▸ **Work instruction**: Give back all of the records underneath exactly, with no omissions.

* * *

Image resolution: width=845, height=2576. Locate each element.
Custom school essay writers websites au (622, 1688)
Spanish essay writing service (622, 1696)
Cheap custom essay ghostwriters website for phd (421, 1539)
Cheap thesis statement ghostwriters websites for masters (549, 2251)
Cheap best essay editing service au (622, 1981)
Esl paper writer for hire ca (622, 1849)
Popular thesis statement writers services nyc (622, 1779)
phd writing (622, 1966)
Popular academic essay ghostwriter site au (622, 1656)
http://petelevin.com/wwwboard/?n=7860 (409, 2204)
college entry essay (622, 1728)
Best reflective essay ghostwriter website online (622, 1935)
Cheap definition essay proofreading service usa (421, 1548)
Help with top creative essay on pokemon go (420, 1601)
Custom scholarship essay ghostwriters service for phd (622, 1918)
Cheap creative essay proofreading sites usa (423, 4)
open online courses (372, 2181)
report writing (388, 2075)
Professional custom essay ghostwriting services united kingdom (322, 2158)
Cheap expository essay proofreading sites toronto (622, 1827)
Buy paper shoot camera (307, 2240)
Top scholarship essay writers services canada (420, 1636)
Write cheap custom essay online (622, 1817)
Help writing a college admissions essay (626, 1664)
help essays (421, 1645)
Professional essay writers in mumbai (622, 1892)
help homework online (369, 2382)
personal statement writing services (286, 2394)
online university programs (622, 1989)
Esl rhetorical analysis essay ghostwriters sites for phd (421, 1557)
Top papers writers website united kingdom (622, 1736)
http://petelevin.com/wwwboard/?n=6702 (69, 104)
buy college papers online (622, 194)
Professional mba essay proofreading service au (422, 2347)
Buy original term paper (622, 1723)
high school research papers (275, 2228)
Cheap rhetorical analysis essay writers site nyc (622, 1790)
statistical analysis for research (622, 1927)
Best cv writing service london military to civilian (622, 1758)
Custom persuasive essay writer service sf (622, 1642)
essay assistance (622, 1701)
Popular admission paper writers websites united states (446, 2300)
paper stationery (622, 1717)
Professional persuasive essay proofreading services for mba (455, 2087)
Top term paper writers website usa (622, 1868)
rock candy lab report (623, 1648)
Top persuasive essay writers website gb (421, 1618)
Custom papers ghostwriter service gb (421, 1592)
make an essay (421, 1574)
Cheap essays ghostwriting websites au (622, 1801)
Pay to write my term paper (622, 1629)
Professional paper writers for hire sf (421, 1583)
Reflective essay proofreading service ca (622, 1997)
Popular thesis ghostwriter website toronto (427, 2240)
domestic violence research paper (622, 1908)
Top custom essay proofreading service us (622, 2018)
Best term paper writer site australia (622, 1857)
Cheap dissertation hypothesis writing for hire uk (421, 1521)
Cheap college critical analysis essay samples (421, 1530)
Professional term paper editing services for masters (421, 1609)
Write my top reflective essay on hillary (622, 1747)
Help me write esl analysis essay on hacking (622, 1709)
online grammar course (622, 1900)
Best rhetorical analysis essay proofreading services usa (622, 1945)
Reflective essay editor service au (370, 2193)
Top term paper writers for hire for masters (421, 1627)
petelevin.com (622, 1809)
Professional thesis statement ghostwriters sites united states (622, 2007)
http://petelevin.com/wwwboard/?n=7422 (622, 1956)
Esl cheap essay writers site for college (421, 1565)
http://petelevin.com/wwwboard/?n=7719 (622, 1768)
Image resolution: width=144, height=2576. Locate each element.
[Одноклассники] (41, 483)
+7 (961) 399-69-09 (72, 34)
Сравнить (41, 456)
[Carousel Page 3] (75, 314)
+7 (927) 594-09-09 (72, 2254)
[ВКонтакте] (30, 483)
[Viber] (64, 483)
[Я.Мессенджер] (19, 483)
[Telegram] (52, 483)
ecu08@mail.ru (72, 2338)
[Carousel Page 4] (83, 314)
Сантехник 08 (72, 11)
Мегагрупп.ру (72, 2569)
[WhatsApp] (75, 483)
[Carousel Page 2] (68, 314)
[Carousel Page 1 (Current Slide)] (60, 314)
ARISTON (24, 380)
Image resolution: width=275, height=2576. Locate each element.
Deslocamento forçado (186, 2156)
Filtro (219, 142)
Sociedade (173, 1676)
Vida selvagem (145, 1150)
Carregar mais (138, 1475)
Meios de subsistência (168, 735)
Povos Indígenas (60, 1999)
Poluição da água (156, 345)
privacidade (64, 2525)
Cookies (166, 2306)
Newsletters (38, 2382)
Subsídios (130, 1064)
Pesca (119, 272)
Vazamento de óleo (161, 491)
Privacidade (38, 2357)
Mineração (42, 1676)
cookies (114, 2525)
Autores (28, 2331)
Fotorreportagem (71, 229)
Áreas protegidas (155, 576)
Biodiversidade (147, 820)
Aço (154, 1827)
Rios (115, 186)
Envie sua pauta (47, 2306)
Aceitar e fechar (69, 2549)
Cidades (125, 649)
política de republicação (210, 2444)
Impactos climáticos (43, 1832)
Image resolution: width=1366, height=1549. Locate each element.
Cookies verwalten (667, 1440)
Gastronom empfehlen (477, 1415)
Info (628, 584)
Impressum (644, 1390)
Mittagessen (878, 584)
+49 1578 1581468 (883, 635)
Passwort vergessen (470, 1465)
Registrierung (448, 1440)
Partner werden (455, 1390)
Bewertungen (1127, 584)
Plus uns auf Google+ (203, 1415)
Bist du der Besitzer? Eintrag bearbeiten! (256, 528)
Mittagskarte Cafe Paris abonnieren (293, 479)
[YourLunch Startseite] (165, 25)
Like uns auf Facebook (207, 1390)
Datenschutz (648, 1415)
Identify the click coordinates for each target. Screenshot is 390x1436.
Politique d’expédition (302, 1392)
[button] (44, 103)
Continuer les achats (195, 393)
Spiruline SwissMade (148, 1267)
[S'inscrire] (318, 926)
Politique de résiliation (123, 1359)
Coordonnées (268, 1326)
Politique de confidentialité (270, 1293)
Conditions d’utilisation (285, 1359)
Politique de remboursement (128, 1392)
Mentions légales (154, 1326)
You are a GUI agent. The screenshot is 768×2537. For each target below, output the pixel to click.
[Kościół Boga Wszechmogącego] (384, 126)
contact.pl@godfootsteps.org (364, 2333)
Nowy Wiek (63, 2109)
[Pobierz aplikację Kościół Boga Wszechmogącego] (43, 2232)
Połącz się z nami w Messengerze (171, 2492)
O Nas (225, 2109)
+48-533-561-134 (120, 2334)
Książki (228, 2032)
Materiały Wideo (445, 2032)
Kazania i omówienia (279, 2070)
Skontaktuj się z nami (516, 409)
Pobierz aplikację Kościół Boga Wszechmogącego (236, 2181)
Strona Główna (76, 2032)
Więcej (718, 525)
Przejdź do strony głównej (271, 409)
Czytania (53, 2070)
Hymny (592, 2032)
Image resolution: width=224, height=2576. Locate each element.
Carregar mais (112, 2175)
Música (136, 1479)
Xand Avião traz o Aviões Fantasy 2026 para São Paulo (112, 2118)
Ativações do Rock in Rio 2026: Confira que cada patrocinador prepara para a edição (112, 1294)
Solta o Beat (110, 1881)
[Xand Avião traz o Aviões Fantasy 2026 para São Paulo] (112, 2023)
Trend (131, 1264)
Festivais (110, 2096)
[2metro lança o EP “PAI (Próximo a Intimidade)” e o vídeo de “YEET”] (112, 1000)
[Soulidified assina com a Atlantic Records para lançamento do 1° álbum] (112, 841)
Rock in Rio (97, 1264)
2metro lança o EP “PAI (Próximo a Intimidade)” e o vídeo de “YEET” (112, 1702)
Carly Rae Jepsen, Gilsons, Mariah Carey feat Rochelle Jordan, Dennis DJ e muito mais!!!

* * *

▸ **Response to the task**:
Image resolution: width=845, height=2576. Locate each element.
Custom school essay writers websites au (622, 1688)
Spanish essay writing service (622, 1696)
Cheap custom essay ghostwriters website for phd (421, 1539)
Cheap thesis statement ghostwriters websites for masters (549, 2251)
Cheap best essay editing service au (622, 1981)
Esl paper writer for hire ca (622, 1849)
Popular thesis statement writers services nyc (622, 1779)
phd writing (622, 1966)
Popular academic essay ghostwriter site au (622, 1656)
http://petelevin.com/wwwboard/?n=7860 (409, 2204)
college entry essay (622, 1728)
Best reflective essay ghostwriter website online (622, 1935)
Cheap definition essay proofreading service usa (421, 1548)
Help with top creative essay on pokemon go (420, 1601)
Custom scholarship essay ghostwriters service for phd (622, 1918)
Cheap creative essay proofreading sites usa (423, 4)
open online courses (372, 2181)
report writing (388, 2075)
Professional custom essay ghostwriting services united kingdom (322, 2158)
Cheap expository essay proofreading sites toronto (622, 1827)
Buy paper shoot camera (307, 2240)
Top scholarship essay writers services canada (420, 1636)
Write cheap custom essay online (622, 1817)
Help writing a college admissions essay (626, 1664)
help essays (421, 1645)
Professional essay writers in mumbai (622, 1892)
help homework online (369, 2382)
personal statement writing services (286, 2394)
online university programs (622, 1989)
Esl rhetorical analysis essay ghostwriters sites for phd (421, 1557)
Top papers writers website united kingdom (622, 1736)
http://petelevin.com/wwwboard/?n=6702 (69, 104)
buy college papers online (622, 194)
Professional mba essay proofreading service au (422, 2347)
Buy original term paper (622, 1723)
high school research papers (275, 2228)
Cheap rhetorical analysis essay writers site nyc (622, 1790)
statistical analysis for research (622, 1927)
Best cv writing service london military to civilian (622, 1758)
Custom persuasive essay writer service sf (622, 1642)
essay assistance (622, 1701)
Popular admission paper writers websites united states (446, 2300)
paper stationery (622, 1717)
Professional persuasive essay proofreading services for mba (455, 2087)
Top term paper writers website usa (622, 1868)
rock candy lab report (623, 1648)
Top persuasive essay writers website gb (421, 1618)
Custom papers ghostwriter service gb (421, 1592)
make an essay (421, 1574)
Cheap essays ghostwriting websites au (622, 1801)
Pay to write my term paper (622, 1629)
Professional paper writers for hire sf (421, 1583)
Reflective essay proofreading service ca (622, 1997)
Popular thesis ghostwriter website toronto (427, 2240)
domestic violence research paper (622, 1908)
Top custom essay proofreading service us (622, 2018)
Best term paper writer site australia (622, 1857)
Cheap dissertation hypothesis writing for hire uk (421, 1521)
Cheap college critical analysis essay samples (421, 1530)
Professional term paper editing services for masters (421, 1609)
Write my top reflective essay on hillary (622, 1747)
Help me write esl analysis essay on hacking (622, 1709)
online grammar course (622, 1900)
Best rhetorical analysis essay proofreading services usa (622, 1945)
Reflective essay editor service au (370, 2193)
Top term paper writers for hire for masters (421, 1627)
petelevin.com (622, 1809)
Professional thesis statement ghostwriters sites united states (622, 2007)
http://petelevin.com/wwwboard/?n=7422 (622, 1956)
Esl cheap essay writers site for college (421, 1565)
http://petelevin.com/wwwboard/?n=7719 (622, 1768)
Image resolution: width=144, height=2576. Locate each element.
[Одноклассники] (41, 483)
+7 (961) 399-69-09 (72, 34)
Сравнить (41, 456)
[Carousel Page 3] (75, 314)
+7 (927) 594-09-09 (72, 2254)
[ВКонтакте] (30, 483)
[Viber] (64, 483)
[Я.Мессенджер] (19, 483)
[Telegram] (52, 483)
ecu08@mail.ru (72, 2338)
[Carousel Page 4] (83, 314)
Сантехник 08 (72, 11)
Мегагрупп.ру (72, 2569)
[WhatsApp] (75, 483)
[Carousel Page 2] (68, 314)
[Carousel Page 1 (Current Slide)] (60, 314)
ARISTON (24, 380)
Image resolution: width=275, height=2576. Locate each element.
Deslocamento forçado (186, 2156)
Filtro (219, 142)
Sociedade (173, 1676)
Vida selvagem (145, 1150)
Carregar mais (138, 1475)
Meios de subsistência (168, 735)
Povos Indígenas (60, 1999)
Poluição da água (156, 345)
privacidade (64, 2525)
Cookies (166, 2306)
Newsletters (38, 2382)
Subsídios (130, 1064)
Pesca (119, 272)
Vazamento de óleo (161, 491)
Privacidade (38, 2357)
Mineração (42, 1676)
cookies (114, 2525)
Autores (28, 2331)
Fotorreportagem (71, 229)
Áreas protegidas (155, 576)
Biodiversidade (147, 820)
Aço (154, 1827)
Rios (115, 186)
Envie sua pauta (47, 2306)
Aceitar e fechar (69, 2549)
Cidades (125, 649)
política de republicação (210, 2444)
Impactos climáticos (43, 1832)
Image resolution: width=1366, height=1549. Locate each element.
Cookies verwalten (667, 1440)
Gastronom empfehlen (477, 1415)
Info (628, 584)
Impressum (644, 1390)
Mittagessen (878, 584)
+49 1578 1581468 (883, 635)
Passwort vergessen (470, 1465)
Registrierung (448, 1440)
Partner werden (455, 1390)
Bewertungen (1127, 584)
Plus uns auf Google+ (203, 1415)
Bist du der Besitzer? Eintrag bearbeiten! (256, 528)
Mittagskarte Cafe Paris abonnieren (293, 479)
[YourLunch Startseite] (165, 25)
Like uns auf Facebook (207, 1390)
Datenschutz (648, 1415)
Identify the click coordinates for each target. Screenshot is 390x1436.
Politique d’expédition (302, 1392)
[button] (44, 103)
Continuer les achats (195, 393)
Spiruline SwissMade (148, 1267)
[S'inscrire] (318, 926)
Politique de résiliation (123, 1359)
Coordonnées (268, 1326)
Politique de confidentialité (270, 1293)
Conditions d’utilisation (285, 1359)
Politique de remboursement (128, 1392)
Mentions légales (154, 1326)
You are a GUI agent. The screenshot is 768×2537. For each target below, output the pixel to click.
[Kościół Boga Wszechmogącego] (384, 126)
contact.pl@godfootsteps.org (364, 2333)
Nowy Wiek (63, 2109)
[Pobierz aplikację Kościół Boga Wszechmogącego] (43, 2232)
Połącz się z nami w Messengerze (171, 2492)
O Nas (225, 2109)
+48-533-561-134 (120, 2334)
Książki (228, 2032)
Materiały Wideo (445, 2032)
Kazania i omówienia (279, 2070)
Skontaktuj się z nami (516, 409)
Pobierz aplikację Kościół Boga Wszechmogącego (236, 2181)
Strona Główna (76, 2032)
Więcej (718, 525)
Przejdź do strony głównej (271, 409)
Czytania (53, 2070)
Hymny (592, 2032)
Image resolution: width=224, height=2576. Locate each element.
Carregar mais (112, 2175)
Música (136, 1479)
Xand Avião traz o Aviões Fantasy 2026 para São Paulo (112, 2118)
Ativações do Rock in Rio 2026: Confira que cada patrocinador prepara para a edição (112, 1294)
Solta o Beat (110, 1881)
[Xand Avião traz o Aviões Fantasy 2026 para São Paulo] (112, 2023)
Trend (131, 1264)
Festivais (110, 2096)
[2metro lança o EP “PAI (Próximo a Intimidade)” e o vídeo de “YEET”] (112, 1000)
[Soulidified assina com a Atlantic Records para lançamento do 1° álbum] (112, 841)
Rock in Rio (97, 1264)
2metro lança o EP “PAI (Próximo a Intimidade)” e o vídeo de “YEET” (112, 1702)
Carly Rae Jepsen, Gilsons, Mariah Carey feat Rochelle Jordan, Dennis DJ e muito mais!!!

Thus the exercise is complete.